Ms. Jackson faults me for allegedly “condemning” female behavior while giving boys a free pass. This charge is irrelevant, since my goal in writing the article was not to “condemn” hook-up behavior, but rather to expose the bad faith of the campus rape industry. But since she insists in reading sexist censoriousness into merely descriptive terms, let me restore the language that she carefully removed from her purported money quote:
So what reality does lie behind the campus rape industry? A booze-fueled hookup culture of one-night, or sometimes just partial-night, stands. Students in the sixties demanded that college administrators stop setting rules for fraternization. … The colleges meekly complied and opened a Pandora’s box of boorish, sluttish behavior that gets cruder each year. Do the boys, riding the testosterone wave, act thuggishly toward the girls? You bet! Do the girls try to match their insensitivity? Indisputably.
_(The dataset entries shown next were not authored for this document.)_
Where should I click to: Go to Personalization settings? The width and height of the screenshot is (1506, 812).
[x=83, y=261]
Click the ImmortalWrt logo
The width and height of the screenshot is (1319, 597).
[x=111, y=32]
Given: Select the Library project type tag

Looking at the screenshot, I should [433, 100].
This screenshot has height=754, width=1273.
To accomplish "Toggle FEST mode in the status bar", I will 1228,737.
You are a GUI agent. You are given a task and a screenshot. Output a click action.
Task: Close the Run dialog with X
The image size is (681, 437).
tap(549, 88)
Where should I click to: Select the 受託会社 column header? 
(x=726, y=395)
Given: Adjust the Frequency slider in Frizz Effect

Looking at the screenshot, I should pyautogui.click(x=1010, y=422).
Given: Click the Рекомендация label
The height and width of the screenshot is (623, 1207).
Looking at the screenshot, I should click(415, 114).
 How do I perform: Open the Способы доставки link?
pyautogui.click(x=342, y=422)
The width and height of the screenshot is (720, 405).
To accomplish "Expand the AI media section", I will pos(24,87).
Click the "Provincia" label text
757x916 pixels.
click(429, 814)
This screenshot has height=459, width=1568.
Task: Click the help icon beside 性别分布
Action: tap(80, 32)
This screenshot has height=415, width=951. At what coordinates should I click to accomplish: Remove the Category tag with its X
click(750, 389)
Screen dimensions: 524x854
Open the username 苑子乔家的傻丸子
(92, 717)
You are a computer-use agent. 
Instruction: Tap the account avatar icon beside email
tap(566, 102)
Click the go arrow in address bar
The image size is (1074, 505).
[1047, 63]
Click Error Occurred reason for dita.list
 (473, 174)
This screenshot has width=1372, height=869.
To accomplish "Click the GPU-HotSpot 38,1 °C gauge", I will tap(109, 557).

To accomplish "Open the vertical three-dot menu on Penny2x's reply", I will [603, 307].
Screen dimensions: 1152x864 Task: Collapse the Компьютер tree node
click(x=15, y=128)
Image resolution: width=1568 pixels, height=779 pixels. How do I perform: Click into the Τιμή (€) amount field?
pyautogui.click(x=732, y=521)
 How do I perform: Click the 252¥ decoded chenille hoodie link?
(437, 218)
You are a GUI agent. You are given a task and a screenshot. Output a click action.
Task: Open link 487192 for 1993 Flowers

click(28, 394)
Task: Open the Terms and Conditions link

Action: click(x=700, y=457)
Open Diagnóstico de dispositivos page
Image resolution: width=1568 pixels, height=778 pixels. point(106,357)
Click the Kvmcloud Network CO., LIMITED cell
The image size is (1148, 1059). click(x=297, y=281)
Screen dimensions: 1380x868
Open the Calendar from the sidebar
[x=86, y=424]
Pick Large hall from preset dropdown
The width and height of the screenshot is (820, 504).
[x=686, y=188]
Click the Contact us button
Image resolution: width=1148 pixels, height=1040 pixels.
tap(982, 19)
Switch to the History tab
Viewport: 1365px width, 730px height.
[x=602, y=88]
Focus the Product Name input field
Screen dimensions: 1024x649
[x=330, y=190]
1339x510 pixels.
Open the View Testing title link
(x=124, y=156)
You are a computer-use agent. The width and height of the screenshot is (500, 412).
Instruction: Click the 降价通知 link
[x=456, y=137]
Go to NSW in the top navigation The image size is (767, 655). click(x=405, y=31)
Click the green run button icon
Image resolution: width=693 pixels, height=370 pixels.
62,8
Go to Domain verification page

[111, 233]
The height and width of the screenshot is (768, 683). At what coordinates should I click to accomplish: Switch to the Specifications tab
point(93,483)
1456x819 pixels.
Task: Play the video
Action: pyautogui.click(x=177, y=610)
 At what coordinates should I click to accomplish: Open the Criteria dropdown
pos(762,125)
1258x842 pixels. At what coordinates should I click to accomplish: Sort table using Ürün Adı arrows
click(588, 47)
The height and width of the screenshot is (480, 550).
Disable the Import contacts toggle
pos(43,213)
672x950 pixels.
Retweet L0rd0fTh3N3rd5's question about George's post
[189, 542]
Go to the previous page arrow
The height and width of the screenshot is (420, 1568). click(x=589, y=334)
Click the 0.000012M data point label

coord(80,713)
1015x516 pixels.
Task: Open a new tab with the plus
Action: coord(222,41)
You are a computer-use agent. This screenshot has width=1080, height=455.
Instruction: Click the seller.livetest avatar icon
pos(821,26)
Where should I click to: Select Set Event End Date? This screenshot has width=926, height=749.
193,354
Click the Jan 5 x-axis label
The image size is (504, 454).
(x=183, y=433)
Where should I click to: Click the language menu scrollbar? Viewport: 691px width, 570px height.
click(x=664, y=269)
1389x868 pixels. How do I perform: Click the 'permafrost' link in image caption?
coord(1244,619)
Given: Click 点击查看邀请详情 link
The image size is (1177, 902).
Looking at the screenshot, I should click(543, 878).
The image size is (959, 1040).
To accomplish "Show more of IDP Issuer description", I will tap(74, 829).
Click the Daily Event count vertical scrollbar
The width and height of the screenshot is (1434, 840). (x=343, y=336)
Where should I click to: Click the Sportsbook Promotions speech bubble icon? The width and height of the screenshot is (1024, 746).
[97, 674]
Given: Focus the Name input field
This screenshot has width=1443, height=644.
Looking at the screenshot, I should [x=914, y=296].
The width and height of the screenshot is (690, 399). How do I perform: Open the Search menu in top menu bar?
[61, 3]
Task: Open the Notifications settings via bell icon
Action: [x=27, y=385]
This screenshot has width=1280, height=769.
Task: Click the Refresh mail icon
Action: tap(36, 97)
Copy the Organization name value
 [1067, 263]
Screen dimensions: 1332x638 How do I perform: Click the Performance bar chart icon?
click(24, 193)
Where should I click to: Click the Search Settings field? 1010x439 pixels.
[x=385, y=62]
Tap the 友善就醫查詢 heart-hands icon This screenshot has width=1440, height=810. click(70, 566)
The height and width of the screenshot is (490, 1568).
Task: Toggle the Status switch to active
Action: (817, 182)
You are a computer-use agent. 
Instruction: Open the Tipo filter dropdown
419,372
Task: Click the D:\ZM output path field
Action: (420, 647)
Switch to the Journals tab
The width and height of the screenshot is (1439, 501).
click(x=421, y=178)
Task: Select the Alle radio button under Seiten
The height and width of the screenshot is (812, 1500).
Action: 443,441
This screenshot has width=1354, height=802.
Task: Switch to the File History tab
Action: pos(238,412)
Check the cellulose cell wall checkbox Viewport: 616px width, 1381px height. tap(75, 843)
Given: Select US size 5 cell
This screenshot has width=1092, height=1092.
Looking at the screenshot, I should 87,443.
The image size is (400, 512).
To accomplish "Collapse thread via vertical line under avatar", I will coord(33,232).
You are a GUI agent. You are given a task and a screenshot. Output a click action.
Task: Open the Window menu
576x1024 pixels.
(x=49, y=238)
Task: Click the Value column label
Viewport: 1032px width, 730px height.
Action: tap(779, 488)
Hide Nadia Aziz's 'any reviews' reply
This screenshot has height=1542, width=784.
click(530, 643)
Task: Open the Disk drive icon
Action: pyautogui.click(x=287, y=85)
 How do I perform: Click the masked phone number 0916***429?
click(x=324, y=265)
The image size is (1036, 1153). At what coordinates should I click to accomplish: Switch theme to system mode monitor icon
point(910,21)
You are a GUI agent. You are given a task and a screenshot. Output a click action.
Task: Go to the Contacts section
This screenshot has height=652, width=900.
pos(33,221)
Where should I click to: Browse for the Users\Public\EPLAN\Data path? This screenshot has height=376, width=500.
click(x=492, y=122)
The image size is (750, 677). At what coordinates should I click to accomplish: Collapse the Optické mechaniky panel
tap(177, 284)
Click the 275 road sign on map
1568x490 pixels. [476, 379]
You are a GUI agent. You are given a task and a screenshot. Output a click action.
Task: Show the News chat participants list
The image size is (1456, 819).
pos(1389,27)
Jackson ignores other descriptions — oops, “condemnations” — of male thuggishness throughout my piece. But in any case, a focus on the female contribution to what the campus rape industry calls rape is perfectly appropriate, since it is overwhelmingly females who are deemed or deem themselves the victims. If males cried rape after a seemingly consensual sexual encounter, I or any other reasonable person would also inquire about the behavior that contributed to that outcome. How ludicrous can those charges be? A former campus rape investigator reported to me a typical rape charge: the girl had offered her anus to a fellow student and he ended up in her vagina instead. He promptly apologized for his mistake and corrected it, but according to the girl, she had been raped nevertheless. She accused the rape investigator of dereliction of duty for not acknowledging her victim status. Such complaints were typical. When men start to make them, they will be no less open to analysis.
Jackson’s confusion about scare quotes and irony is beyond redemption.
The vast majority of PJ Media readers understood my arguments without strain, to judge by their response to Jackson’s critique. Why didn’t Jackson herself? I can only speculate. Perhaps her tortured effort to find a sexist double standard in my piece grows out of the sad dilemma of the modern feminist. Raised on the idea that victimhood is a source of empowerment, today’s crusading feminist is in rather a bind. Not only is she not discriminated against, she is discriminated in favor of. Every elite institution in the country is frantically scouring the horizon for women to put in the corporate boardroom, among law partnerships, on the masthead of editorial boards, on the pages of magazines and newspapers, on television talk shows, and on university faculties, inter alia. This situation is hard to square with the claim of oppressed status. And so it becomes imperative to fabricate pseudo-bias where none exists. Perhaps Jackson has developed the exquisitely-tuned sexism sensor cultivated in the academy; I don’t know.
For the record, my overriding goal in writing “The Campus Rape Myth” was to illustrate a larger point. The campus rape and sex promotion industries are just symptoms of the university’s tragic flight from its one true purpose: cultivating in students a passion for knowledge and beauty.
Heather Mac Donald is a fellow at the Manhattan Institute.